A neoplastic connective tissue mast cell from a dog mast cell sarcoma has been grown in tissue culture for 50 passages over a period of 2 years. The cells were grown as monolayer cultures in glass bottles, using Eagle's basal medium fortified with calf serum. The cultures were contaminated with an Alkaligenes sp. for 10 months but finally were sterilized bacteriologically by treatment with specific antiserum combined with antibiotics.

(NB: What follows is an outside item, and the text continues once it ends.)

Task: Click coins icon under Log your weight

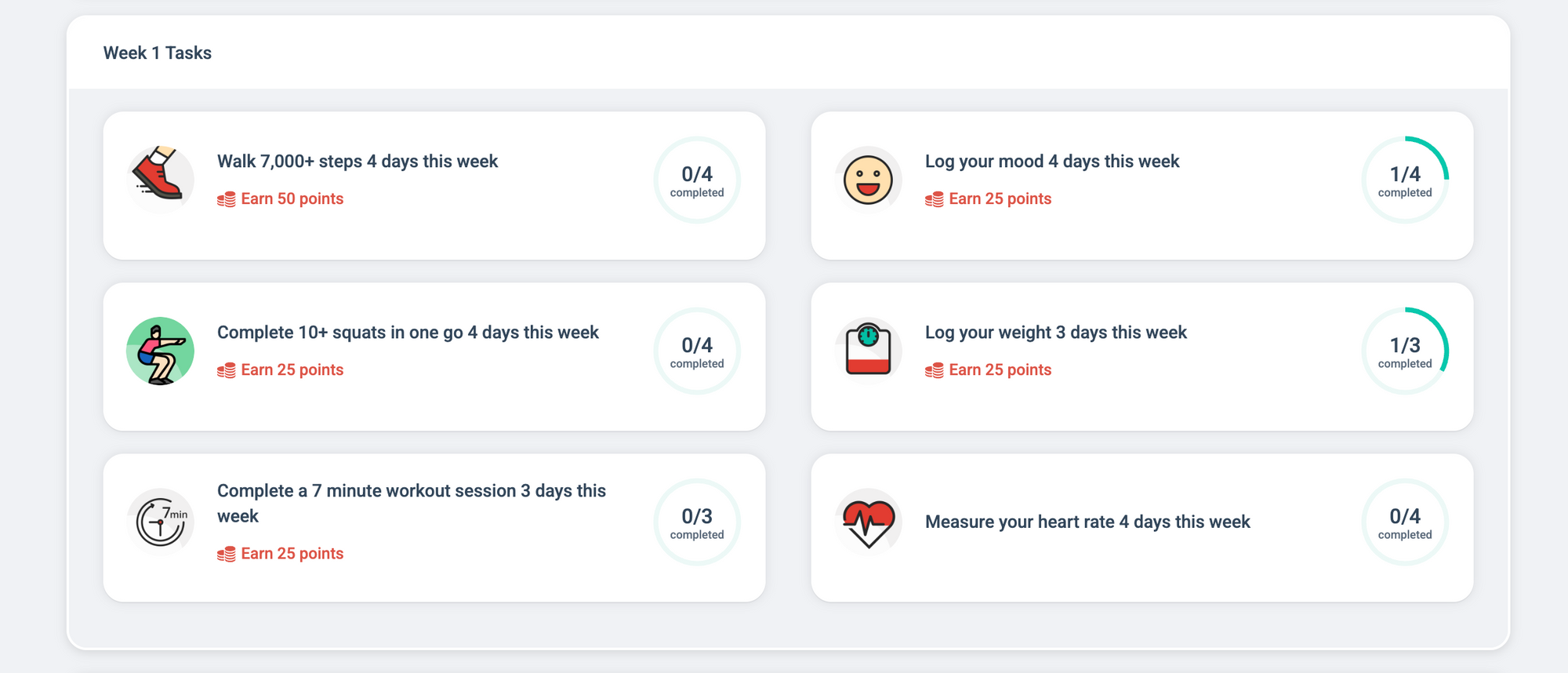Action: [934, 370]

The cells grow in a fibroblastic pattern, and contain mitochondria, mast cell granules, and lipid granules or droplets. The mast cell granules stain basophilic with Giemsa's stain and metachromatically with azure A or toluidine blue. They also stain with Sudan black B and with periodic acid-Schiff stain. The interphase nuclei are vesicular, contain from 1 to 20 nucleoli, and frequently show bizarre outlines. Multinucleate cells are often seen, as are mitotic figures. Extracellular fibrous material occurs in all cultures and apparently originates from the cell surface. This material does not have the structure of connective tissue fibers and has not been identified.

The cells develop an increased number of metachromatic granules when grown in medium containing heparin and an increased number of sudanophilic granules when grown in medium containing stearic acid. Only small amounts of histamine were present in the tumor from which this cell line was derived and in the cells grown in tissue culture.